In Kumartuli, a small idol is sculpted and fixed to a shara covered in paint. The few artists who still paint sharas are the last of a generation devoted to the art form, whose origins are in Bangladesh. “One of our problems is the shortage of clay plaques. Nobody wants to make them anymore,” complained Meenakshi Pal, a fourth-generation shara artist.

Paresh Ghosh, 70, has been soldiering on but his two sons, both graduates, aren’t interested in making sharas. “Until around five years ago, I would sell 200-250 sharas every Lakshmi Puja. Now I only sell 80-90,” he said. “My old customers are sticklers for tradition, but the new generation is more comfortable with idols.”

Babu Pal, the joint secretary of the Kumartuli Mritshilpa Sanskriti Samiti, said the tradition of drawing sharas would soon be lost forever because younger artists weren’t practising the art and customers preferred idols.

Standing in front of Ghosh’s shop, Metro overheard two customers in conversation about an idol being more conspicuous than a small, intricately painted shara. “How will you set it up. Does it have anything to prop it up, or do we hang it on something? Let’s buy an idol instead,” said one of them, pulling the other away to look at some of the idols on display.
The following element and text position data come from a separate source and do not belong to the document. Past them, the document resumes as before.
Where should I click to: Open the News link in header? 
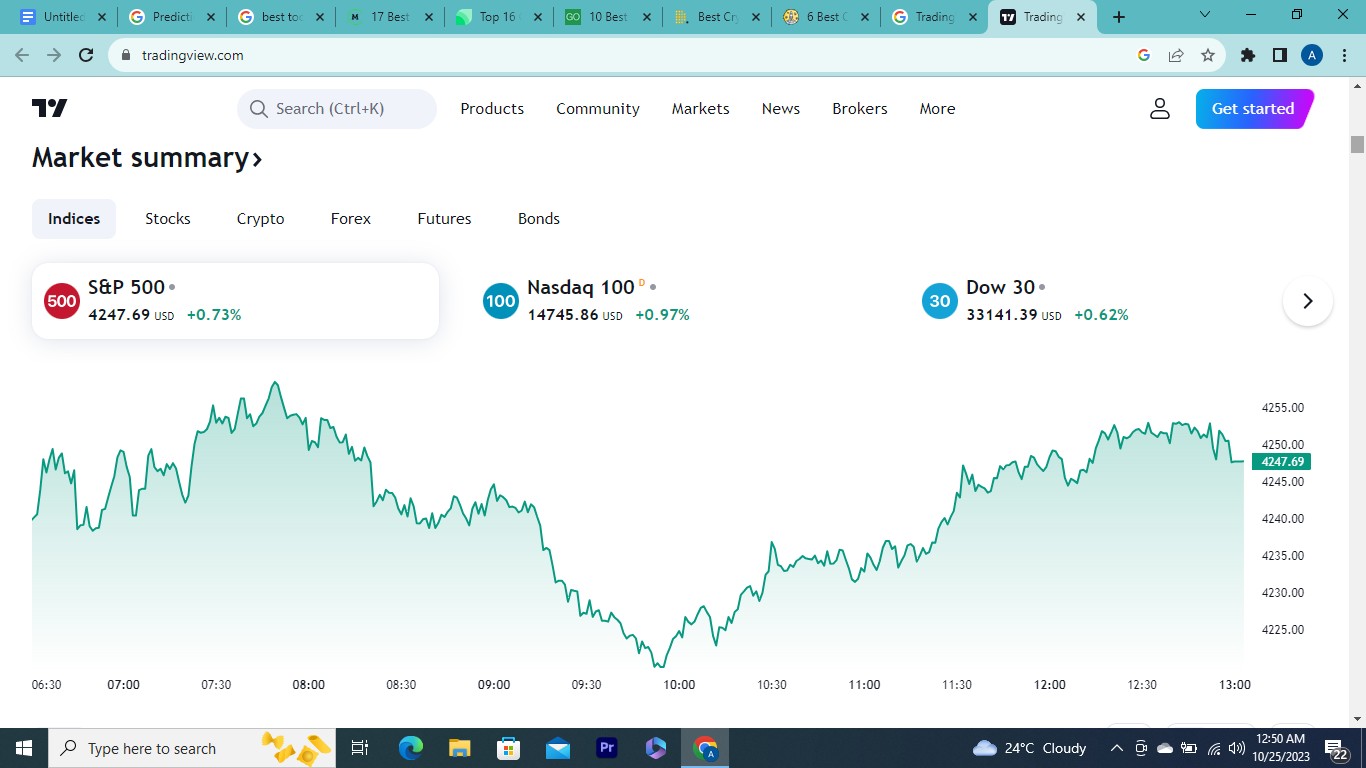tap(780, 109)
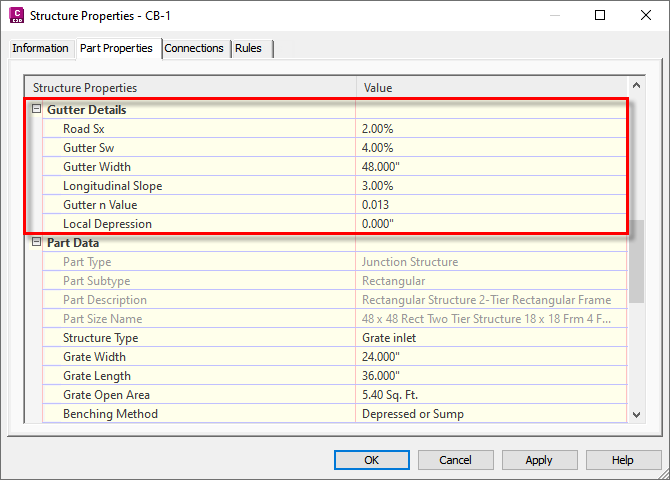Select the Rules tab
The height and width of the screenshot is (480, 670).
tap(249, 48)
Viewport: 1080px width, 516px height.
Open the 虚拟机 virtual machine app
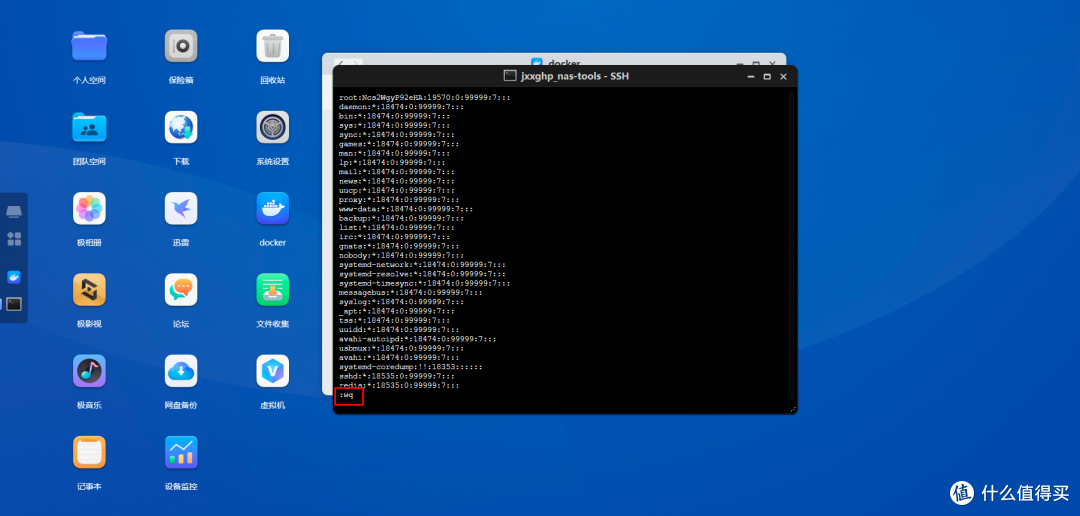(x=272, y=371)
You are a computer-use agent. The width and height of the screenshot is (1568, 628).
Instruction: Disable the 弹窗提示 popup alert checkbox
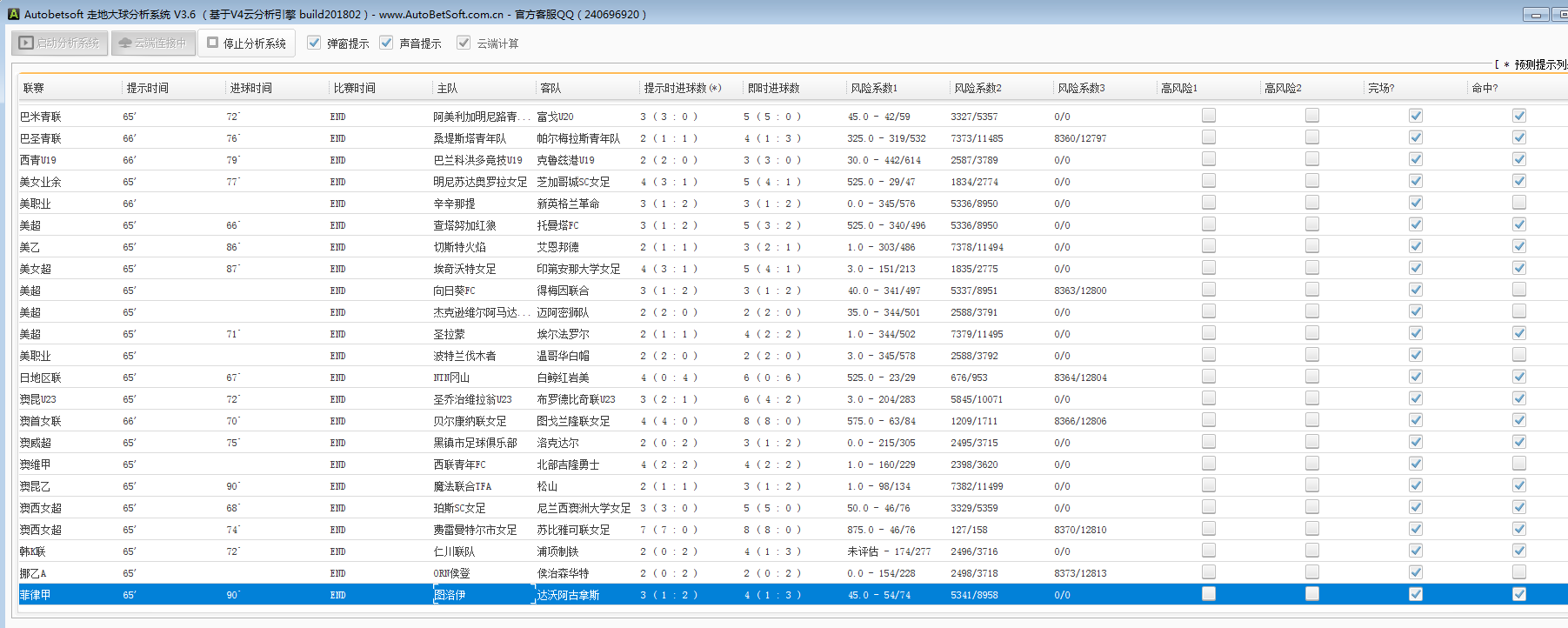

But for some, nothing but a shara would do. “The Lakshmi Puja at my house is around 500 years old and we have always worshipped sharas rather than idols. It will be sad if the shara disappears from the market,” said trader Montu Saha.

Amal Chatterjee a.k.a. Pinu Thakur, the priest at the Maddox Square Durga Puja, is another who is holding on to tradition. “Sharas were worshipped at home whereas idols are more for barowaris (community pujas),” he said.

Chatterjee got a shara from Patuapara this year, but he might not find one next Lakshmi Puja.